My goal with this little project was to explore the capabilities and performance of local LLMs for AI assisted development. My test machine is an M4 Max MacBook Pro with 128 GB RAM. Initial testing showed LM Studio was faster than Ollama with CLI agentic coding tools. Initial testing also showed MLX models were faster than GGUF models.
My Claude Code configuration is based on the Trail of Bits configuration, so there is a large ~/.claude/CLAUDE.md file, many skills, etc.
# introduction
This is a fresh new project that needs to be created from scratch.
It is a pure HTML and JavaScript web application.
The purpose of this web app is to help new first time parents track newborn baby
feeding, sleeping, and diaper changing.
# design and behavior
The page should have separate buttons at the top for feed, sleep, and diaper.
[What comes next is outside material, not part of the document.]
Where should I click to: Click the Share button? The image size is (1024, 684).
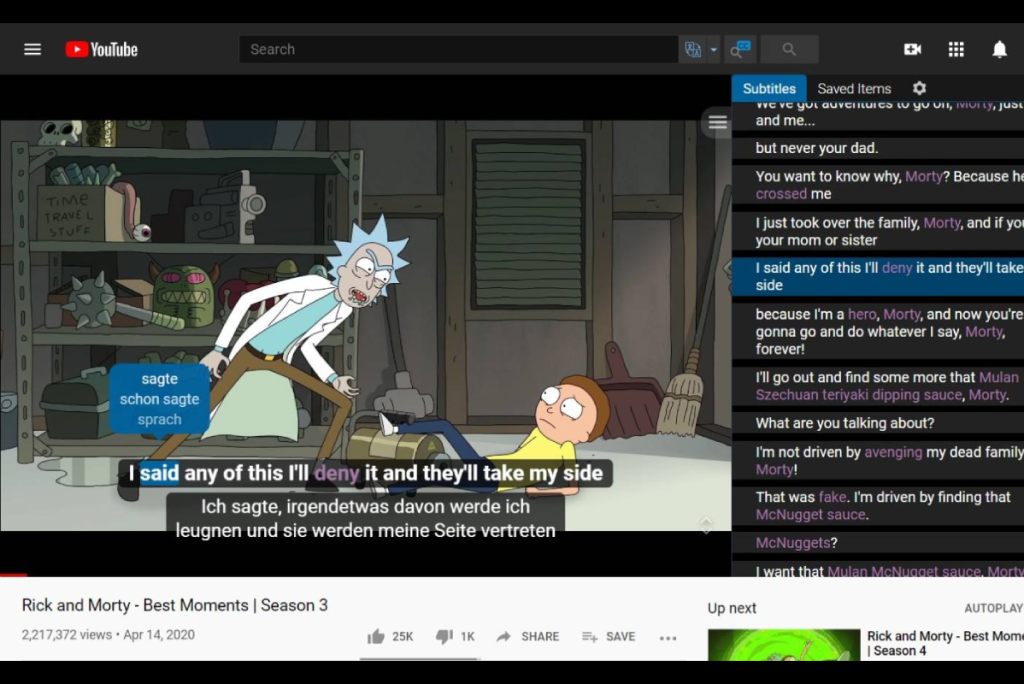point(528,636)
The buttons are oriented horizontally next to each other.
Each button logs the current time and date to a log table at the bottom of the page.
The log table has the most recent entries listed first at the top.
The columns in the log table are date, time, and category (feed, sleep, diaper).
There should be elapsed time displays under the three buttons, to display the hours and
minutes since the last feed, sleep, and diaper.
There should also be a reset button that clears the log and starts fresh.
The data for the log table is stored in the browser.
This allows someone to exit the page tab and return to the page later without losing any data.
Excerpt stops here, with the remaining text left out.